Background: Functional constipation (FC) affects up to 32% of the pediatric population. This significantly impacts the quality of life, limiting routine activities and causing social distress. Some patients are referred to pediatric surgery units to manage their constipation and/or soiling. Half of FC patients managed by a gastroenterologist have persistent symptoms 5 years after referral, and 10% are still constipated at a 10-year follow-up and may require dedicated bowel management.

Objectives/Goal: Our goal is to present a review of bowel management protocols for patients with FC. The current review is a part of a manuscript series on a bowel management program for patients with a colorectal diagnosis (anorectal malformation, Hirschsprung disease, spinal anomaly, and FC).

Methods/Design: A literature review was performed utilizing the Medline/PubMed database focusing on the research studies published over the last 5 years. Search keywords included: bowel management, functional constipation, enema, laxatives, surgical treatment, colonic resection, balloon expulsion, constipation, and fecal incontinence.

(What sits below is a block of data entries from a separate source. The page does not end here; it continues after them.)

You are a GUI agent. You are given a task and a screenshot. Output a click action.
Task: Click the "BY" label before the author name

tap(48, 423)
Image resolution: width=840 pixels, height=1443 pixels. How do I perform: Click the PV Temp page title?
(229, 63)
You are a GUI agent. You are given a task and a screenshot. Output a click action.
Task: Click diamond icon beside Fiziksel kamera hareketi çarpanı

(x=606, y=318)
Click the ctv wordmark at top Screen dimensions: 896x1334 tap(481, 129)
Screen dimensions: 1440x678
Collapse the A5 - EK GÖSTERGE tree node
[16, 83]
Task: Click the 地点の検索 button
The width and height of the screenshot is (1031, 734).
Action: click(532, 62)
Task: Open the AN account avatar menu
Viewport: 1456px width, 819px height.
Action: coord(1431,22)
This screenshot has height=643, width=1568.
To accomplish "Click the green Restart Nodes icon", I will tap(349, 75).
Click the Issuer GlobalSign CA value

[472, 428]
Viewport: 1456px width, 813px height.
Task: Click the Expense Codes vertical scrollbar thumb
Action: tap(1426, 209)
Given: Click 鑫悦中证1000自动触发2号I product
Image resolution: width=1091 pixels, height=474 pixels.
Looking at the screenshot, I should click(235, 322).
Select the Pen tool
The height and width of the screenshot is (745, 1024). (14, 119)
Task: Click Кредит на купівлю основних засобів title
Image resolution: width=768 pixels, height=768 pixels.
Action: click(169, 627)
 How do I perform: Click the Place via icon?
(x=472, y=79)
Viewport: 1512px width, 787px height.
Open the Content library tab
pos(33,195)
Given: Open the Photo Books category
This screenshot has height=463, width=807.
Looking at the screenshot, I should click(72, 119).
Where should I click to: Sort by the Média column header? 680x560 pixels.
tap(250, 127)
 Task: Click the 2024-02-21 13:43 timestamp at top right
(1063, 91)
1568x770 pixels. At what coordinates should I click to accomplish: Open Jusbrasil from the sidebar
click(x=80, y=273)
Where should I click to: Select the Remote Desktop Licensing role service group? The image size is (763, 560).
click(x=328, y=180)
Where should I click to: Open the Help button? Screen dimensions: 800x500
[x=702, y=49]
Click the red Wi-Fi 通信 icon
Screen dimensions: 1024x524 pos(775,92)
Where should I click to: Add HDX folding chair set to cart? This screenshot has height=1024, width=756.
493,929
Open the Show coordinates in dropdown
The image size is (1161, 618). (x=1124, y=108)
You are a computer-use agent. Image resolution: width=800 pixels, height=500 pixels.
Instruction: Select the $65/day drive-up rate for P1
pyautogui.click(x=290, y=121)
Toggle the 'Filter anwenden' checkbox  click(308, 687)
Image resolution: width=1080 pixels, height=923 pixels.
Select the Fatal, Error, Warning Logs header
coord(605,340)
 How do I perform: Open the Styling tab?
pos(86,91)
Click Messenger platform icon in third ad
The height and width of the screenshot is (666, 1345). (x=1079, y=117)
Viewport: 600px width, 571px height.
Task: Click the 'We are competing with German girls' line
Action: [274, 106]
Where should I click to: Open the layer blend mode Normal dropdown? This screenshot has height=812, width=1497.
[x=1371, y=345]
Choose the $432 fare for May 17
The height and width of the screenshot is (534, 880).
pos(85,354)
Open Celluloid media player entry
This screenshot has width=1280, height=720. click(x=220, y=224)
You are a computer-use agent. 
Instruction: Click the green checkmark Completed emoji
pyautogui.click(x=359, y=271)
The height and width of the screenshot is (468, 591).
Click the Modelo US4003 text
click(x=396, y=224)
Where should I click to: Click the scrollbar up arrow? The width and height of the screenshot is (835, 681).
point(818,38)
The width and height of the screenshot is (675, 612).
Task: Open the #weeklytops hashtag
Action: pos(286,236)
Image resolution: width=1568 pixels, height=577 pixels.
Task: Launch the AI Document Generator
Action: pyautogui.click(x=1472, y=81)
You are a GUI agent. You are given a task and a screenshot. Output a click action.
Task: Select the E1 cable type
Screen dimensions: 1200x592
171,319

Results: The first step of management of these children is to exclude Hirschsprung disease with a contrast study, examination under anesthesia, anorectal manometry (AMAN), and, if AMAN shows an absent rectoanal inhibitory reflex, a rectal biopsy is performed. Internal sphincter achalasia or high resting pressures indicate botulinum toxin injection. Medical management options include laxatives, rectal enemas, transanal irrigations, and antegrade flushes. Those who fail medical treatment require further assessment of colonic motility and can be candidates for colonic resection. If needed, the type of resection (subtotal colonic resection vs. Deloyer's procedure) can be guided with a balloon expulsion test.

Conclusions: The current paper covers the recent updates in the bowel management of patients with FC, focusing on evaluation and medical and surgical management options for these children.